Item-finding records:
★ ★ ★

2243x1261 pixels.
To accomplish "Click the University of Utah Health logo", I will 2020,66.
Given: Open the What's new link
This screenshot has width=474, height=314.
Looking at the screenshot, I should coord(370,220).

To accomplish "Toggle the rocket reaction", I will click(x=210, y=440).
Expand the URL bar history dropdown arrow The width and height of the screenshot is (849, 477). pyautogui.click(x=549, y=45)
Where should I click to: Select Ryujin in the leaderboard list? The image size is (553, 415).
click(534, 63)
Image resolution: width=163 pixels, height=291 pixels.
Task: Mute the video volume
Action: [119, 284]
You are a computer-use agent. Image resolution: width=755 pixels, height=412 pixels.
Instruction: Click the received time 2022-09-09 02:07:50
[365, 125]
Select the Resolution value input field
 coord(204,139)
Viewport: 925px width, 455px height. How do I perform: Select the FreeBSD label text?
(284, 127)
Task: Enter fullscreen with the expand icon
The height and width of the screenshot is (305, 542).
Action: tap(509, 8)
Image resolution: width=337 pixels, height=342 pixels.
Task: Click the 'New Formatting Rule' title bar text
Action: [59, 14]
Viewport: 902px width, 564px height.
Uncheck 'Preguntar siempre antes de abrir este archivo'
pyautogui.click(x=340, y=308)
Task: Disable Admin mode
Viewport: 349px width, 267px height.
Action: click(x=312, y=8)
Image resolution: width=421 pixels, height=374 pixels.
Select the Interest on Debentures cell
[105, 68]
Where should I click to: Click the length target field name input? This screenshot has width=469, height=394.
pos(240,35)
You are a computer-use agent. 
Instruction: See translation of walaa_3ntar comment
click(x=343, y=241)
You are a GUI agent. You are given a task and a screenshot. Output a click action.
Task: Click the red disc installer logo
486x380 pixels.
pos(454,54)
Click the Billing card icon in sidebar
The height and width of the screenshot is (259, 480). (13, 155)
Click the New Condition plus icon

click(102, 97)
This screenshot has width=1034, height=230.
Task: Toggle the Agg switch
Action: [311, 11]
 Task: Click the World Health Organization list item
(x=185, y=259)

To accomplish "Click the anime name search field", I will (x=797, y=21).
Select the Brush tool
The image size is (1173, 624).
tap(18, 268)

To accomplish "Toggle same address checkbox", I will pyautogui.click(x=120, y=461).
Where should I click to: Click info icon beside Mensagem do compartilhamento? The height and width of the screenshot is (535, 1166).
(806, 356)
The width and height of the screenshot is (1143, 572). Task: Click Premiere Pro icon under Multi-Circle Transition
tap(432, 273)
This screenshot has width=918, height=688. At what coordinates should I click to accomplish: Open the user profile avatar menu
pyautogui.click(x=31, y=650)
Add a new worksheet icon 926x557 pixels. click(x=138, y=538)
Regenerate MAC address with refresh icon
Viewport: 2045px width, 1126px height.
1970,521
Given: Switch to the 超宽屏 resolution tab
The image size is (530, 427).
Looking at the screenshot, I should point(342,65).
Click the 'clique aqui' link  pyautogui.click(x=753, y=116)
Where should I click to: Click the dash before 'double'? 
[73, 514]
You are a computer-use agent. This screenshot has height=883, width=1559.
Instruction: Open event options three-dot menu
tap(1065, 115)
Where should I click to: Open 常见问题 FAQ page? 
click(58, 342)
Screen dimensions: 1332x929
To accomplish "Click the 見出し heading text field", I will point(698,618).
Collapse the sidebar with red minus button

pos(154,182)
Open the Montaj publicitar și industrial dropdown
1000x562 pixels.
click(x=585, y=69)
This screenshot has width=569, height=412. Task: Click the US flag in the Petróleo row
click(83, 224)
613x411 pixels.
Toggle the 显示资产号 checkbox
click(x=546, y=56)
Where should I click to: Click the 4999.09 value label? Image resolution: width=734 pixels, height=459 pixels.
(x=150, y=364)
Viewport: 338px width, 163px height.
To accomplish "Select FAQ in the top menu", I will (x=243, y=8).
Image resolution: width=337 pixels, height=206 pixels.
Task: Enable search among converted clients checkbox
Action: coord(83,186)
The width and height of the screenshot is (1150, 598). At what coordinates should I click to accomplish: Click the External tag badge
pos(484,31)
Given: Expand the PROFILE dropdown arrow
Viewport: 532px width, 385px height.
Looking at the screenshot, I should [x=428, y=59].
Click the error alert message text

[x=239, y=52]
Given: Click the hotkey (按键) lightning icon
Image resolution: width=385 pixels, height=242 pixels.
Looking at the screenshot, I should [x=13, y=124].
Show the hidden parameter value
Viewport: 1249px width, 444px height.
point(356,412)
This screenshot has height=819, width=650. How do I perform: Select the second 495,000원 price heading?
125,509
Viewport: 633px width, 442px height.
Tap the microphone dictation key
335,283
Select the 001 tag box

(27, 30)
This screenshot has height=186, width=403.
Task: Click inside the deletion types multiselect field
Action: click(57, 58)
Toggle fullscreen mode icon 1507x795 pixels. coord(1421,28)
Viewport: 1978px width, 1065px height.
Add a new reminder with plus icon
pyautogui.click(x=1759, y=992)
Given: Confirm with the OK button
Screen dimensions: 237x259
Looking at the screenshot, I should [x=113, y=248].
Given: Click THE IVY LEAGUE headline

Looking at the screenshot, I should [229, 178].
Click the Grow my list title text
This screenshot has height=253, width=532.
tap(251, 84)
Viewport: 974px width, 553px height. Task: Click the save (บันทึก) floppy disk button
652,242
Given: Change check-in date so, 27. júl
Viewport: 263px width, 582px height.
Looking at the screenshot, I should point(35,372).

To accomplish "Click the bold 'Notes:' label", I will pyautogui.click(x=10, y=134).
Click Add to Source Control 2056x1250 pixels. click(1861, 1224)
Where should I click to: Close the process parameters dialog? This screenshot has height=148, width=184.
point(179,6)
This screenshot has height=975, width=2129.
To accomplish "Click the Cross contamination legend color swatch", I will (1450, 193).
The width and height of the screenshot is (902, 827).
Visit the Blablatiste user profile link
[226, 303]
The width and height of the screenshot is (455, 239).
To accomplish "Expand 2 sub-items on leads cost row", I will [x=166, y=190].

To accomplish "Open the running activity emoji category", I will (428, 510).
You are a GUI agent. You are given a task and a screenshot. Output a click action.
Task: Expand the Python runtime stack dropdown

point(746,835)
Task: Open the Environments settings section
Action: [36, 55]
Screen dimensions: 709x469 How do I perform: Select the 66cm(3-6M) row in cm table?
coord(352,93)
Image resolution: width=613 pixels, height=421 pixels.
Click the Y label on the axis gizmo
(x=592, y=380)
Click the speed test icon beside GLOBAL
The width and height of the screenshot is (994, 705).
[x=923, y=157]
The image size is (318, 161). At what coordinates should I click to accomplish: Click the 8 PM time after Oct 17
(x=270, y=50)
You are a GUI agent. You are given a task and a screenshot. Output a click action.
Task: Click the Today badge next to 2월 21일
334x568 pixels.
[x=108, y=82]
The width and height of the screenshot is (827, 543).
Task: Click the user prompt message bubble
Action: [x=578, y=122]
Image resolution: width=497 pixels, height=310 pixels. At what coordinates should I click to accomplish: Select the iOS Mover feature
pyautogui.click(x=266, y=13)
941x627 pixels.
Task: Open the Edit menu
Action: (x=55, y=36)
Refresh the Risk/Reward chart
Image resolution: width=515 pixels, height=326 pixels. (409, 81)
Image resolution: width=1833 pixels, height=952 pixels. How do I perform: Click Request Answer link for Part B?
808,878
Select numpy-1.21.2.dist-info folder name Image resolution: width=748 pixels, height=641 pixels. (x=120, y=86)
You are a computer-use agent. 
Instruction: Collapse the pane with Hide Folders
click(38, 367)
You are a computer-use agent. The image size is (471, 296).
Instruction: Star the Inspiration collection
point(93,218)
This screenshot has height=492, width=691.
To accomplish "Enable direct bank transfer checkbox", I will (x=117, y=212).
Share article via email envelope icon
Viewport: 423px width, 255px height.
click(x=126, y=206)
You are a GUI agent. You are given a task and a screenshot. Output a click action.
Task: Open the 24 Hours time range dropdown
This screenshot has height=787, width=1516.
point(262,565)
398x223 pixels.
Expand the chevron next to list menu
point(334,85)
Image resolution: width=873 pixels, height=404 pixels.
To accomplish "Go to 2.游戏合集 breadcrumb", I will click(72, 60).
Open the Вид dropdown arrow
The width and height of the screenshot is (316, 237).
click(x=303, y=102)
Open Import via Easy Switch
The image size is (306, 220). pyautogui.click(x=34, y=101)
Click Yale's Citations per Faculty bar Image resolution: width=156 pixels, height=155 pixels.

★ ★ ★

WHAT TO PRODUCE ▸
Rewrite the material starting at the line containing "Select the 001 tag box" and ending at the line containing "Toggle fullscreen mode", with "tag box" renamed to "tag field" and nothing else changed.

EXERCISE RESPONSE ▸
Select the 001 tag field

(27, 30)
This screenshot has height=186, width=403.
Task: Click inside the deletion types multiselect field
Action: click(57, 58)
Toggle fullscreen mode icon 1507x795 pixels. coord(1421,28)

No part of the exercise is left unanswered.